## Begin Rows
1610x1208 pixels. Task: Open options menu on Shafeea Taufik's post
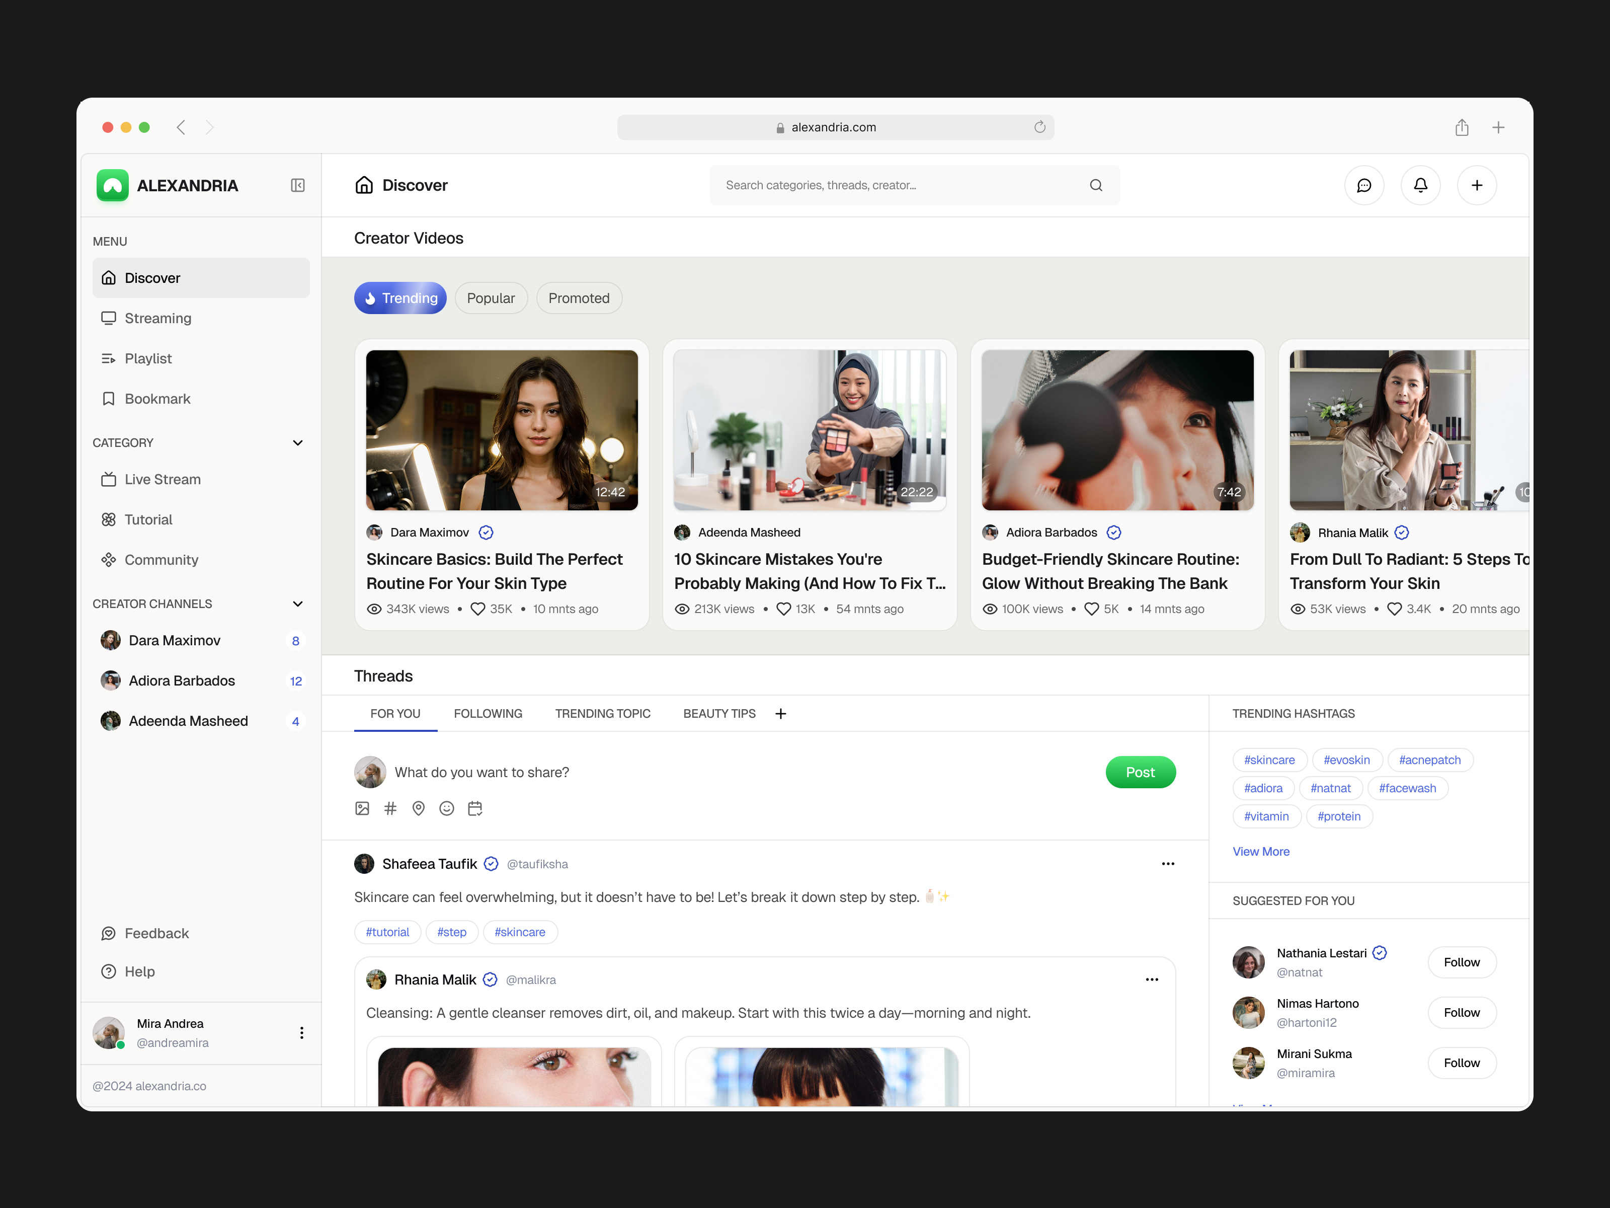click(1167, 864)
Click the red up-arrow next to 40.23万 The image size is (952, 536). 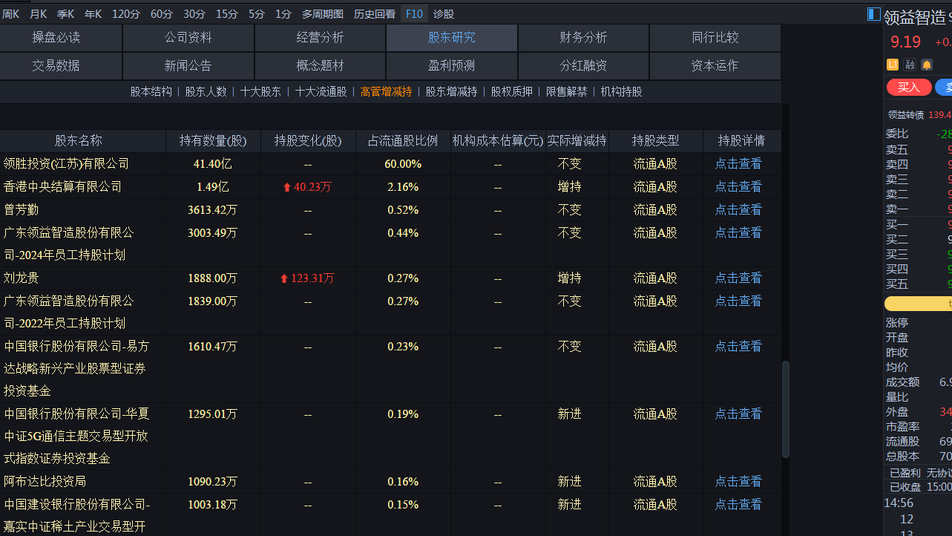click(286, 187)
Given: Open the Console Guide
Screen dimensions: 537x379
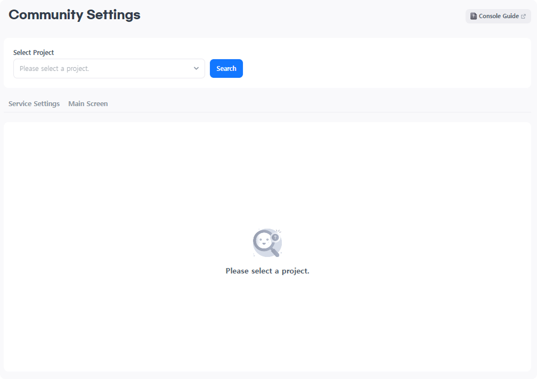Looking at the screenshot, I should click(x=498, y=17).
## End Rows
## Begin Rows
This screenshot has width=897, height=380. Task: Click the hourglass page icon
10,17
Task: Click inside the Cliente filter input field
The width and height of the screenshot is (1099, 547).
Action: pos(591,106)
## End Rows
## Begin Rows
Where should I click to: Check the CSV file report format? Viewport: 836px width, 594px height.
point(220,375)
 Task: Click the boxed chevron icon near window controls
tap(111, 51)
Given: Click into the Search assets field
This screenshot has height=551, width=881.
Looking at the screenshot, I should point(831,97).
## End Rows
**Exercise requirements:** Give the part of the material that opens with the line containing "Task: Click inside" and closes with the line containing "Action: pos(591,106)" as a JSON list of strings, one string per line, with blank lines omitted.

**The response:**
[
  "Task: Click inside the Cliente filter input field",
  "The width and height of the screenshot is (1099, 547).",
  "Action: pos(591,106)"
]